Wardell became a Canadian citizen in 1962.

==Association with K. C. Irving==

Beaverbrook did not approve of Wardell's lavish spending on such items as new state of the art darkroom equipment, and advised him against adding the book imprint, commercial printing operation, etc. to his holdings. Wardell relied on other backers to raise the additional capital to fund these ventures. In 1957, when he needed cash to repay a financial backer, he raised the money by selling a minority stake in the University Press of New Brunswick to the New Brunswick businessman K. C. Irving. Wardell made an agreement with Irving that the two "would always vote their shares together" and that each would have "the first option to buy out the other".

Irving's acquisition of a stake in the company was not made public. The Gleaner and the Atlantic Advocate both became strong supporters of Irving's interests. Irving was extremely opposed to the "Equal Opportunity" social and tax reforms introduced in the 1960s by Liberal premier Louis Robichaud and Wardell used the Daily Gleaner to attack Robichaud violently, publishing editorial cartoons portraying the Acadian premier as Hitler or Louis XIV.

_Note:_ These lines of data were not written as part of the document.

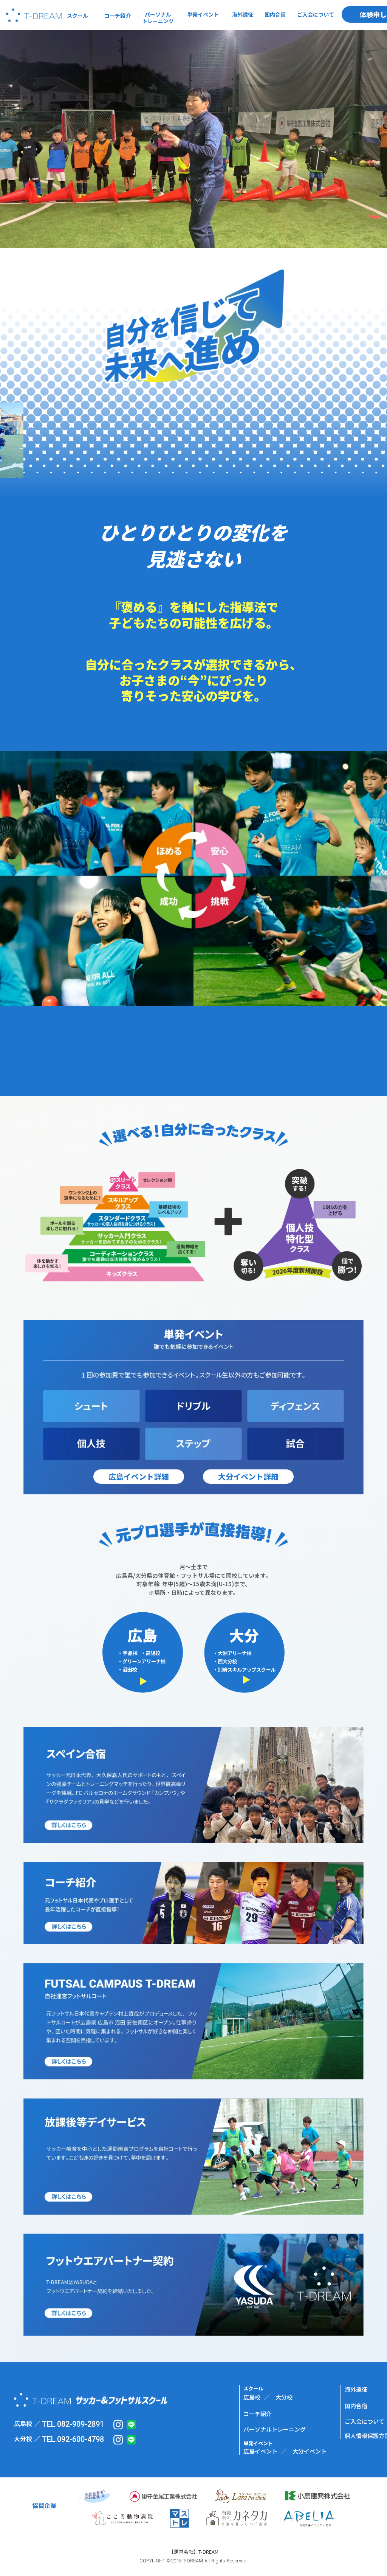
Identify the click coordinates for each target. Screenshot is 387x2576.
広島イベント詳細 (138, 1476)
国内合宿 (356, 2406)
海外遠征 (356, 2389)
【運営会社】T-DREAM (193, 2551)
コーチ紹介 (257, 2414)
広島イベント (260, 2451)
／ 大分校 (278, 2397)
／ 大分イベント (304, 2451)
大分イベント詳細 (248, 1476)
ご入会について (364, 2421)
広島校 (251, 2397)
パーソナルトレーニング (274, 2429)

In 1968 Irving exercised his option to buy out Wardell and gain ownership of the University Press of New Brunswick, including the Daily Gleaner and the Atlantic Advocate. Like his earlier acquisition of part ownership, the buyout remained a secret until 11 March 1969 when it was revealed on the floor of the Senate of Canada by New Brunswick Liberal senator Charles McElman. Irving had already owned all the other daily newspapers in New Brunswick, so the purchase of the Gleaner gave him a monopoly.

==Later life==
Wardell retired to Lausanne in 1975. He died of a stroke in Dolgellau on 29 April 1978 while on a visit to his family in Wales. He had been married three times and had three sons.